Montagem sobre reprodução

 

Também um escritore ensaísta capaz de lançar-se verticalmente no escrutínio de imagens e temas filosóficos, históricos e políticos, João Câmara, 69 anos, pintor paraibano radicado nas cidades do Recife e de Olinda, sugere como “posologia” de sua novela Abishag – hóspede inevitável (J.J. Carol Editora): “Estas folhas podem ser percorridas em suas letras maiores, através das imagens, até o fim. O breve tempo tomado ao leitor seria o caminho veloz no qual os eventos tendem a se comprimir sob o peso da idade. Nas letras menores, há diversões e derrotas no percurso: manobras inúteis, talvez, para delongar o caminho e evitar seu termo.”

 

Assim, antecipa João Câmara as velocidades diferentes que o leitor encontrará nessa “comédia para idosos já crianças, tenham sido eles contemplados, punidos ou, apenas, alcançados pela velhice”, obra não só cindida entre signos linguísticos e plásticos, mas cujo texto é ele mesmo duplo. Isto é, o livro é composto por 21 ilustrações digitais dispostas nas páginas ímpares, uma seção mais novelesca ou fabular na parte superior das páginas pares (“com letras maiores, para quem enxerga mal”) e, nos rodapés, uma digressão ensaística sobre a senilidade e sobre a narrativa da fábula. Nas notas, o pintor aproxima-se de nomes como Cícero, Dante, Shakespeare, Proust e Joyce. Abishag é um texto escrito em 2011, editado em 2012 e com lançamento em 2013.

 

“Perguntam: afinal, você é pintor ou escritor? Na verdade, o camarada aprende a escrever antes de desenhar. Antes de fazer um círculo perfeito você faz a letra o. De modo que a forma escrita é anterior à gráfica. Nas civilizações modernas, acontece o oposto das civilizações paleográficas, em que primeiro vinha a imagem, a pictografia, e depois a linguagem. Eu me sinto muito bem de ter a companhia de quem se expressa por palavra e que se expressa por figuras. Tenho essa sorte de poder ilustrar as minhas próprias caraminholas. De mais a mais, há uma vantagem de poder ilustrar o que você escreve, porque o livro engorda (risos).

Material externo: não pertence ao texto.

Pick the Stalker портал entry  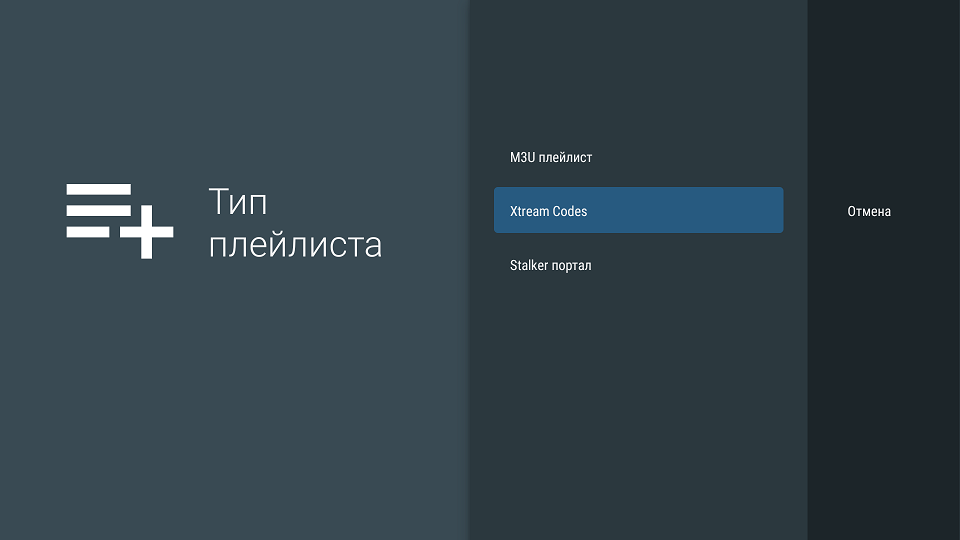550,265
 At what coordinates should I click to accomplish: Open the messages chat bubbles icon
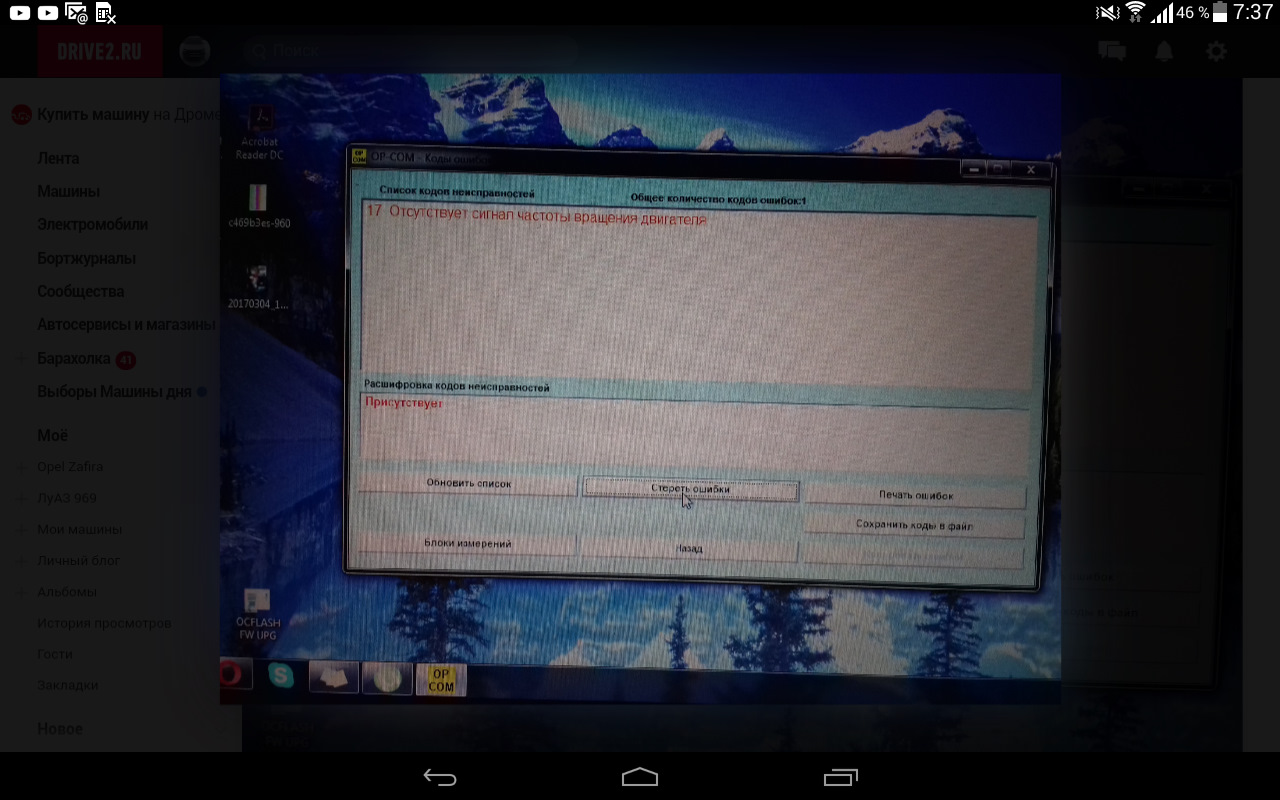[x=1111, y=52]
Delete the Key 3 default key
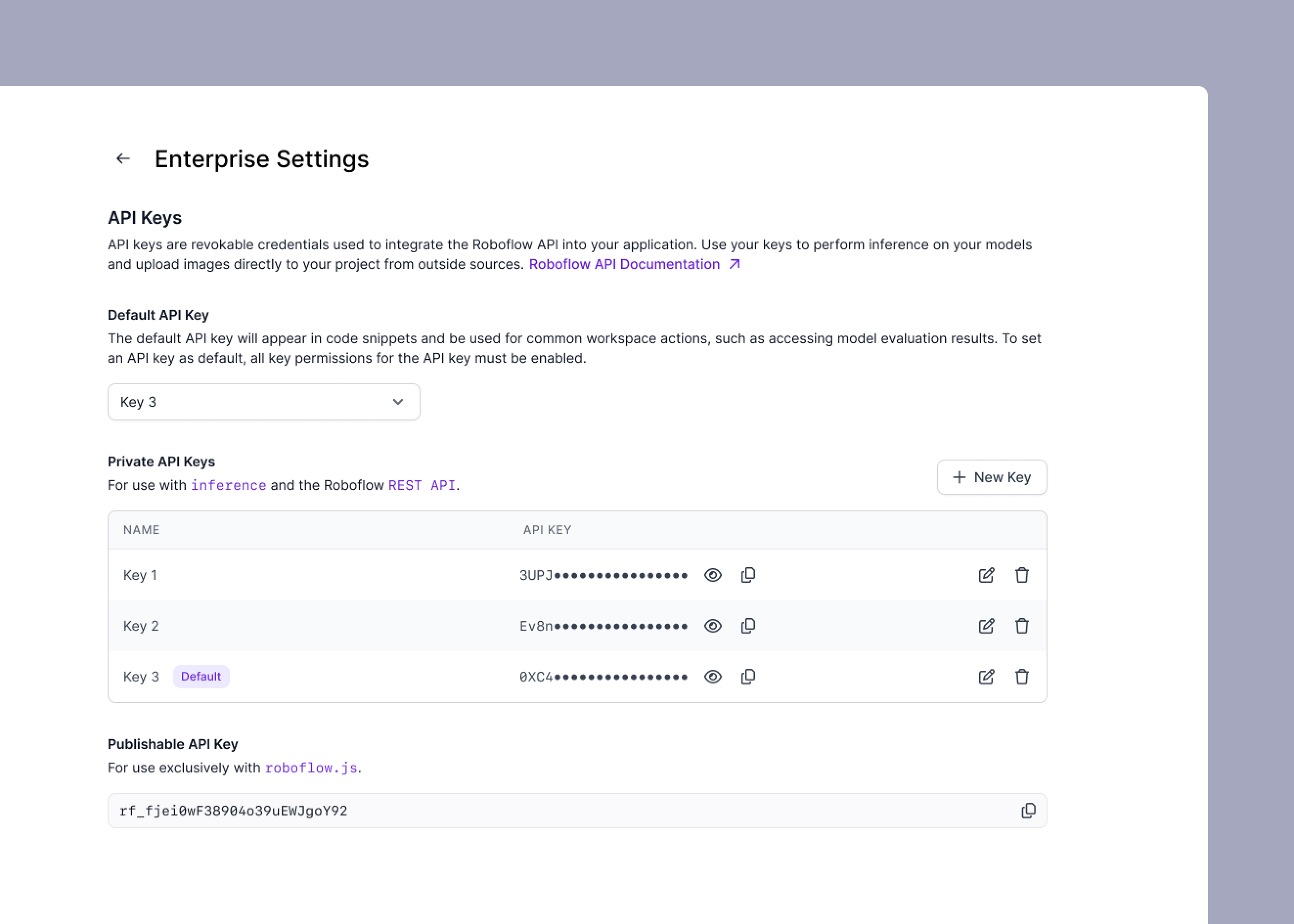The width and height of the screenshot is (1294, 924). (x=1022, y=677)
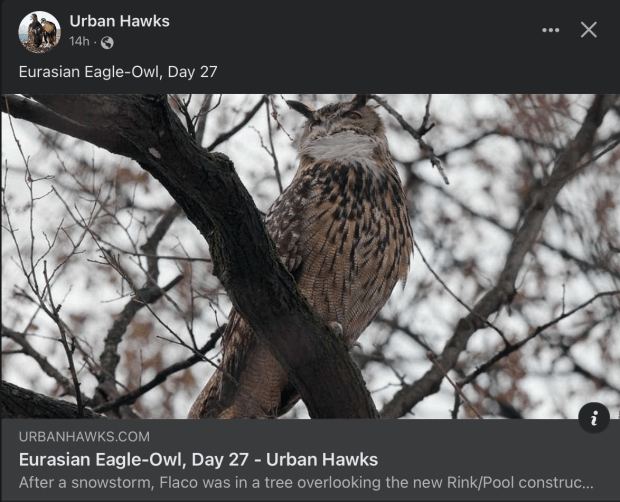The width and height of the screenshot is (620, 502).
Task: Click the description starting "After a snowstorm, Flaco"
Action: 306,483
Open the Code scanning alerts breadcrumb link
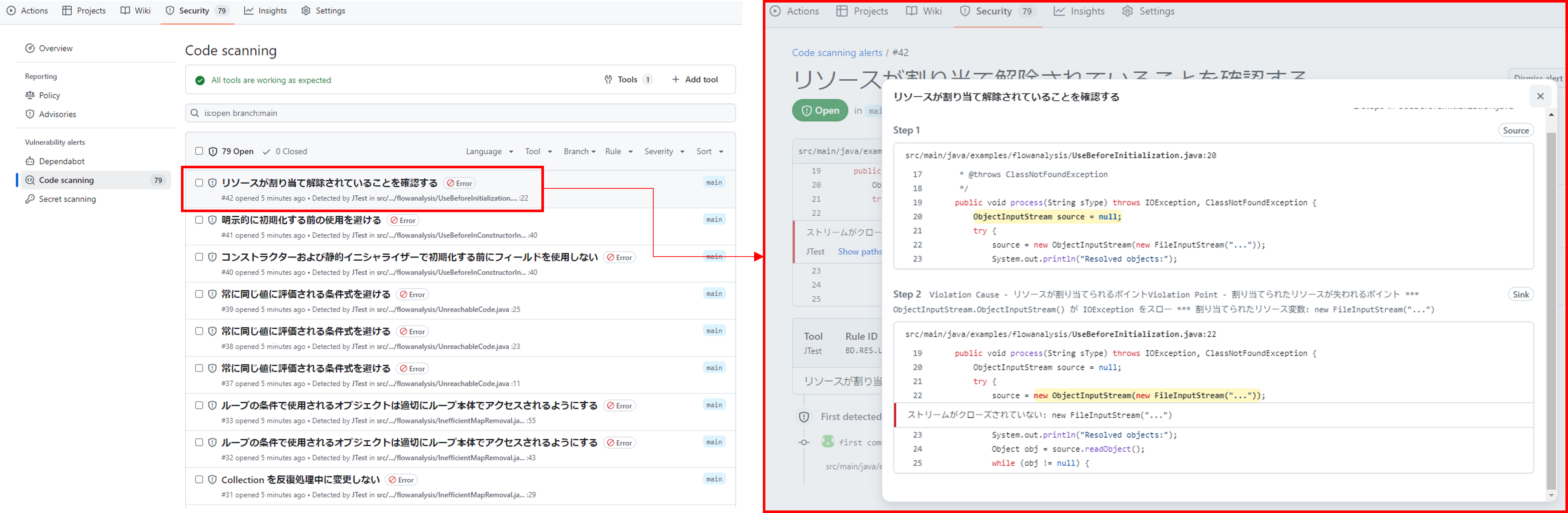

Ou, ainda, dizer que é um hipertexto, que você navega entre a imagem e o conceito escrito, com várias alusões e vários caminhos, com latitudes e longitudes diversas”, sugere o artista em entrevista concedida ao Pernambuco em sua reserva técnica no Bairro das Graças.

 

Abishag, perceberá o leitor, nasce de um trocadilho explorado no final do livro, a partir do nome da personagem. “Você imagine uma intrusa que invade sua vida e termina sendo como uma companheira compulsória. Você termina descobrindo que não é uma pessoa de verdade, ou são várias pessoas de verdade e, ao mesmo tempo, uma alegoria sobre a velhice. Raymond Roussel, um escritor muito rico, que escrevia de forma revolucionária, uma das influências de Marcel Duchamp, se baseava para seus textos em uma frase que tinha alguma ambiguidade linguística. A partir dela, ele escrevia toda uma historieta, um conto, e, ao final, ele fechava com uma frase homófona. Essa frase fechava o ciclo infinito”, revela João Câmara.

 

O rei Davi, narra a história bíblica, quando ficou velho, sentia muito frio. Então, mandou trazer Abishag, uma mulher jovem cuja única missão era aquecê-lo. João Câmara explica que sua fábula foi escrita em um primeiro momento e depois relida e comentada, de maneira que o texto que aparece nos rodapés, em letras menores, com um tempo diferente de leitura e de inclinação mais reflexiva; trata-se tanto de uma leitura do autor em relação ao que ele fez, como uma indicação para o leitor de quanto mais ele pode percorrer nas entrelinhas da pequena história.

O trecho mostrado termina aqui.